Our survival instinct would probably make elders sacrifice themselves in favor of young people, funnily enough our current system has provided us with the exact opposite. The European youth feels legitimated to protest against the tendency (political and psychological) to blame them for many society issues. Could they be held responsible for the European decadency? Of course! Because they are naturally lazy, incapable social parasites and in our aging Europe the most important electorate remains the baby-boomers. Politicians better take good care of them, yep, they better fuss them over.
Being fear our most distressing sensation, we’ve kept projecting it anywhere and everywhere. Globalization has transformed our world into a particularly depressing local village filled with future-fearing individuals. Born during a period of economical & social growth new generations experienced a far more easy & carefree childhood than those of the baby-boomers. Unfortunately, material comfort is not a synonym of confidence in the future. These new generations have quickly understood they’ll be sacrificed to economic and demographic imbalance. Depressed, overwhelmed, this is the young European prototype.

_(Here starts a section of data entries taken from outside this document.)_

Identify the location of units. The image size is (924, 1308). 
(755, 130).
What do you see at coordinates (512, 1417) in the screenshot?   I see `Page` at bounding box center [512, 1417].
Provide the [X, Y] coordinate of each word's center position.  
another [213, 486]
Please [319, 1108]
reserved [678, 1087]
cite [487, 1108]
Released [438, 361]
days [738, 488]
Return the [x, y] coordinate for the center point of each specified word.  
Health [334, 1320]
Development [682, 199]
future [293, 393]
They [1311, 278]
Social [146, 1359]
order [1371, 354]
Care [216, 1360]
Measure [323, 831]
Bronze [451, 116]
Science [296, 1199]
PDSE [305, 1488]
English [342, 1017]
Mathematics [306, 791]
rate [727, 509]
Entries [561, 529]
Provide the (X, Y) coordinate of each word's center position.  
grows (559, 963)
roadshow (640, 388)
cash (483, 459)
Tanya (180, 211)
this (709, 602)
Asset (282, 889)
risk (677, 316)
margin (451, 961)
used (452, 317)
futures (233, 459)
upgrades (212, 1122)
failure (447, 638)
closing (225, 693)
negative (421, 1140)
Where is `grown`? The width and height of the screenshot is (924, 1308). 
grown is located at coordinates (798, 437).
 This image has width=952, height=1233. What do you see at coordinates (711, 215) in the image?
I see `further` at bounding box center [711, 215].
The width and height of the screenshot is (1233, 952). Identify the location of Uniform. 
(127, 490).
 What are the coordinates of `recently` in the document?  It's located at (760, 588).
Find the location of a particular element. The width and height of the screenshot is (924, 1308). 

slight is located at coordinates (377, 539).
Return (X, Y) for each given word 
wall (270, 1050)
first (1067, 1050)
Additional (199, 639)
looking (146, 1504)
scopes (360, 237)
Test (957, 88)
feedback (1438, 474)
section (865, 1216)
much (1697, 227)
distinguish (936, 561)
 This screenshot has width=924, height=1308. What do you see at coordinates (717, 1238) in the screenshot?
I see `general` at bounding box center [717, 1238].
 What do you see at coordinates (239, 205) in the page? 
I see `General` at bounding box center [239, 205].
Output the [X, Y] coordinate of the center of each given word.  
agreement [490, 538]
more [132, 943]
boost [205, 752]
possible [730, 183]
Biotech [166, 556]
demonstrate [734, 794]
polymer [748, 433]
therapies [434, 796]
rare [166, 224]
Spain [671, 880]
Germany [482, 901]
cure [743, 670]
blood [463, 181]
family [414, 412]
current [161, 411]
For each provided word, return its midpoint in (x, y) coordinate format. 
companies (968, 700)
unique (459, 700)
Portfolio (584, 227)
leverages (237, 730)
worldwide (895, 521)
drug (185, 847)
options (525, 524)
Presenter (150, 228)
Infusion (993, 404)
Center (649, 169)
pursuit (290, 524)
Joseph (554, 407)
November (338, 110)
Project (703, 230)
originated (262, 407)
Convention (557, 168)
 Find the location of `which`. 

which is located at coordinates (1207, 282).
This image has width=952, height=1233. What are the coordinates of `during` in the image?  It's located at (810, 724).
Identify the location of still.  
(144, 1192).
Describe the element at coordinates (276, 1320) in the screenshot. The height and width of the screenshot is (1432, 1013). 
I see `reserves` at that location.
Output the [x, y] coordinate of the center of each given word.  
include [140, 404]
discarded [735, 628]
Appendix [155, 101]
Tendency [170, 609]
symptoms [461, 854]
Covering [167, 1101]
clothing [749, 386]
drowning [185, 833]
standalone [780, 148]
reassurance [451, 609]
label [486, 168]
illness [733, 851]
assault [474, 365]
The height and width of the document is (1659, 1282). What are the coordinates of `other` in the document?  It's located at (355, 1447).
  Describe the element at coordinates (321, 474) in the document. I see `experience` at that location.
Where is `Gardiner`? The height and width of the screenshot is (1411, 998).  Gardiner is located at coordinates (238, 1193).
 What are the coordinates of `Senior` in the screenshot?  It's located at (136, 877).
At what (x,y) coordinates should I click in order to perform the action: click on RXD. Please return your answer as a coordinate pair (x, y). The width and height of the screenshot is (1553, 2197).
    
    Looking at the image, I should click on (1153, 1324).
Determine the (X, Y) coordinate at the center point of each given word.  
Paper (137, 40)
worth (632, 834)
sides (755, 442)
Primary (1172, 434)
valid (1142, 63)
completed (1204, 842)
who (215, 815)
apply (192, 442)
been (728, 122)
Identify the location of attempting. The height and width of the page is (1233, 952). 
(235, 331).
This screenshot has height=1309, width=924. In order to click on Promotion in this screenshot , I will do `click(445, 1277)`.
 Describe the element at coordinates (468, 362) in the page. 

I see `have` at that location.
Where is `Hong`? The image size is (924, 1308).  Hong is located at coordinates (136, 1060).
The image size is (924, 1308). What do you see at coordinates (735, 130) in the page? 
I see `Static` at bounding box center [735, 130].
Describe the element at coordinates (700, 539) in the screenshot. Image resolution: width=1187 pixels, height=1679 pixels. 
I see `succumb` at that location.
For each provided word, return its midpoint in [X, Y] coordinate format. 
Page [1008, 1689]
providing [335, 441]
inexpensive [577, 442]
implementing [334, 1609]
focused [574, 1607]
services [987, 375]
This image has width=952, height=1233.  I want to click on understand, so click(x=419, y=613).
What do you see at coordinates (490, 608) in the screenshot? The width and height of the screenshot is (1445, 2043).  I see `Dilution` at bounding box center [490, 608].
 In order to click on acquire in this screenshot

Are there any reasons to be depressed? Alain Erhenberg writes in his “The Fatigue of being oneself” that depression is the psychological suffering of our current world just like the 19th century suffered from neurosis and hysteria. These are underpinned by a fear of a guilt coming directly from a social system which systematically blames its individuals … with the help of religion or moral (you can choose here).
Our habits & social behaviors have certainly evolved over the past century, just like our societies. We do not “inherit” however, not anymore, we “make ourselves”. Freedom is still predominant in our so-called “1st world”, but keeping it has a price. “Making ourselves” is extremely demanding, and generates identity anxiety. Depression comes after the individual challenges himself and his heavy freedom…
And this freedom-depressive effect is in crescendo of course. New generations have accepted this poisoned gift one after another, until the current labor market pressure was added on top of the social and self-existential ones. Those born in the 80s & 90s have been lucky enough to know the economic slow-down & the unemployment explosion en the European continent.
Those born during the post WWII “The Glorious Thirty” benefited from a previously unknown development many times counterbalanced by a not-so-easy childhood. Many made good profit of the new social elevators activated at that time and succeeded with brilliant careers and better living standards. But in the meantime the social European machinery has rusted despite EU inventions. These new precarious generations are unsatisfied and won’t believe what the political elites promise, those baby-boomer who despite being just as idealistic (some, not all) more than 30 years ago have also failed before, during and after the current economic diarrhea.
The main characteristic of these “Indignants” is that they’re not asking for anything in particular, they’re only willing to be part of the social tissue and be happy … something now intimately related with who we are and not with what we have.